Sarmin tiap hari selalu tampil
berbeda. Baik rute perjalanan, baju atau celana yang ia kenakan, tema monolog,
atau pun tinggi rendah nada cekikikannya. Tapi ada satu yang tidak berubah dari
Sarmin. Ia selalu terlihat memegang beberapa carik kertas yang telah dicabik
membentuk persegi sama sisi. Kertas-kertas yang berasal dari koran bekas,
ataupun sisa-sisa selebaran kampanye yang terbuang, sepertinya telah dipungut
oleh Sarmin saban hari. Petang hingga malam, Sarmin akan terlihat duduk anteng di
sudut-sudut desa, melipat-lipat kertas bekas tadi menjadi seekor burung kecil.
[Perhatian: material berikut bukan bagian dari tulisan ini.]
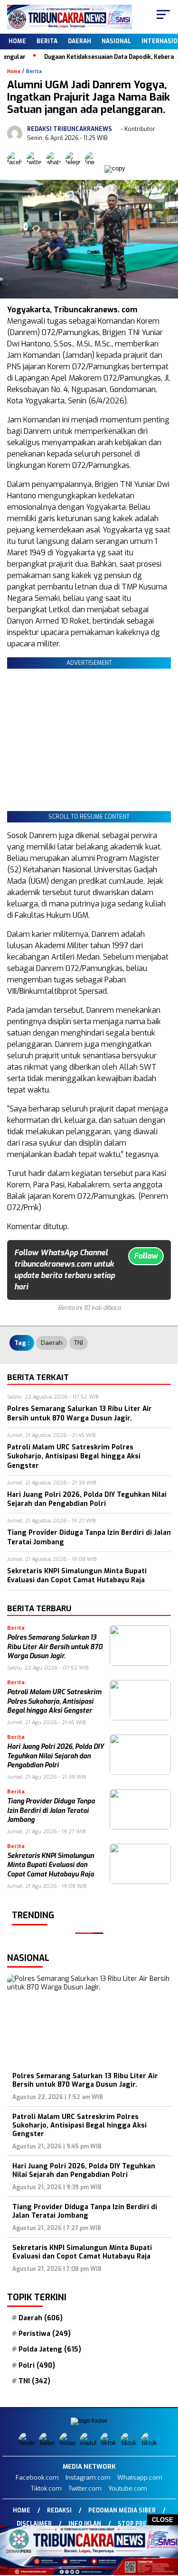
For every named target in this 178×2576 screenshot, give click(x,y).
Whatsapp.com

Burung bangau, dengan ekor yang lurus dan sayap yang terbentang.
Tentu saja para warga
pusing, ibu-ibu bergosip, bapak-bapak berteori, dan anak-anak bernyanyi
mengejek. Ibu-ibu bilang, Sarmin sebenarnya pura-pura gila, cuma akting agar
dapat makan dan baju gratis tiap hari. Bapak-bapak berteori, Sarmin gila karena
ngelmu, dan burung bangau kertas itu
adalah bentuk sesembahan, syarat, sajen, tetek bengek dunia ilmu hitam. Dan
anak-anak tetap berlarian dalam tawa sambil bernyanyi "burung Sarmin gila, gila burung Sarmin, kalau tidak gila, bukan
burung Sarmin".
Sarmin memang gila, itu otentik.
Semua dokter dan dukun dalam radius 100 km dari kampung daun telah sepakat
dalam hal ini. Dan Sarmin tidak ngelmu
apapun, selain sebatas ilmu sosial sampai SMA kelas 2. Dan masalah burung Sarmin,
tentu saja burungnya gila, karena kalau bukan, ya pasti bukan burung Sarmin.
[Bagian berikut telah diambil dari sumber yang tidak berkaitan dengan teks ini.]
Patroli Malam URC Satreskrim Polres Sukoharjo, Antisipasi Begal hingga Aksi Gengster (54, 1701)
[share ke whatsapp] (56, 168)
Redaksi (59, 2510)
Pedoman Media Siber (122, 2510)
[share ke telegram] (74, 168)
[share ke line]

Kertas-kertas yang telah dilipatnya
dikumpulkan di dalam kantong plastik besar berwarna hitam yang telah cabik sana
dan sini, bersatu dengan makanan, baju, dan sampah. Itulah harta Sarmin di
dunia ini. Meski alasan Sarmin menekuni seni origami itu masih menjadi misteri,
toh Sarmin tetap warga kampung daun. Ia tetap memberi warna kepada suasana kampung
yang semakin moderen itu.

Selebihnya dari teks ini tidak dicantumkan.